Centre is mulling a threshold for deposits made into banks post demonetisation below which scrutiny will not be initiated.
The government is considering the proposal to prevent undue harassment of taxpayers during investigations into bank deposits between November 10 and December 30, reports Times of India.
As elections to five state assemblies near, the government is being observant to avoid any bad publicity resulting from honest deposits being questioned.
The proposed move comes as tax authorities prepare an action plan amid reports that large-scale deposits have been made by “money mules” which has resulted in as much as Rs 4 lakh crore of unaccounted wealth finding its way back into banks.
The tax department is reportedly analysing a mountain of data related to demonetised currency notes.
Initially, the government had said cash deposits of Rs 2-2.5 lakh made by housewives and small businessmen and traders would not be questioned
“Arbitrary action will anger public opinion that has largely supported demonetisation.
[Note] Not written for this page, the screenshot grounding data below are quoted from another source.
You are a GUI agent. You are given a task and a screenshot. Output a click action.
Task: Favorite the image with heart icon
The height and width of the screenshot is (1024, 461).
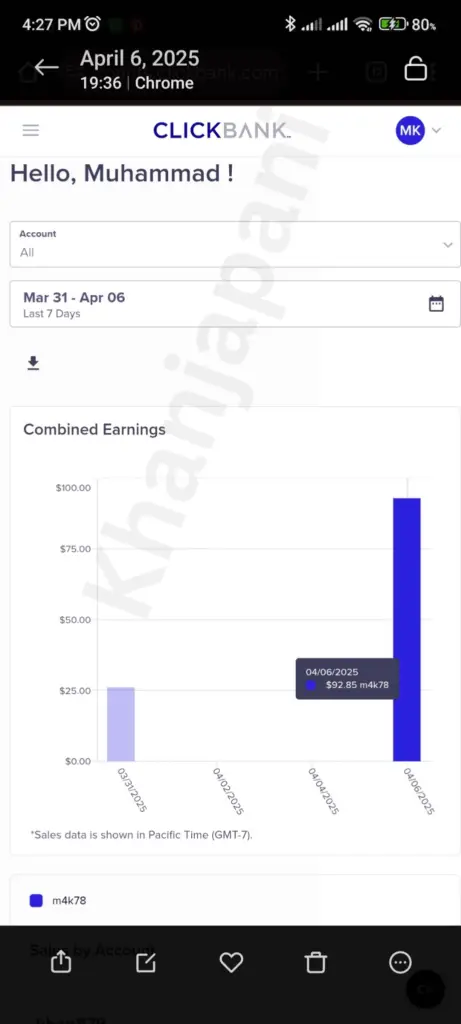(x=231, y=962)
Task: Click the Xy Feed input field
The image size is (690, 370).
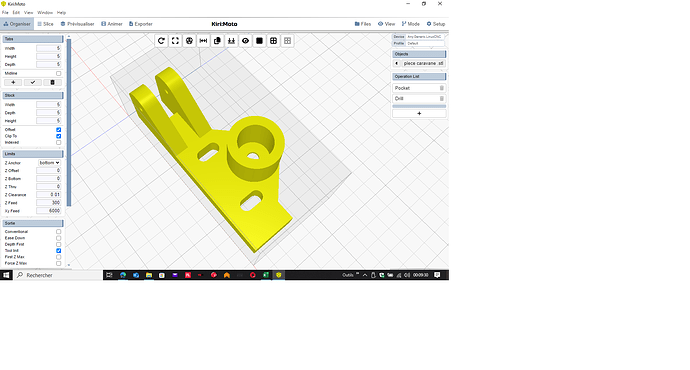Action: pos(48,211)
We don’t want an inspector to start proceedings,” TOI quoted a tax official as saying.
In an interview, Niti Aayog vice-chairman Arvind Panagariya had told TOI that there should be clear-cut rules to reduce discretion by tax officers. “First, we could adopt a rule that barring exceptional circumstances, bank deposits made between November 8 and December 30 below a specified threshold will not be subject to scrutiny,” he had said.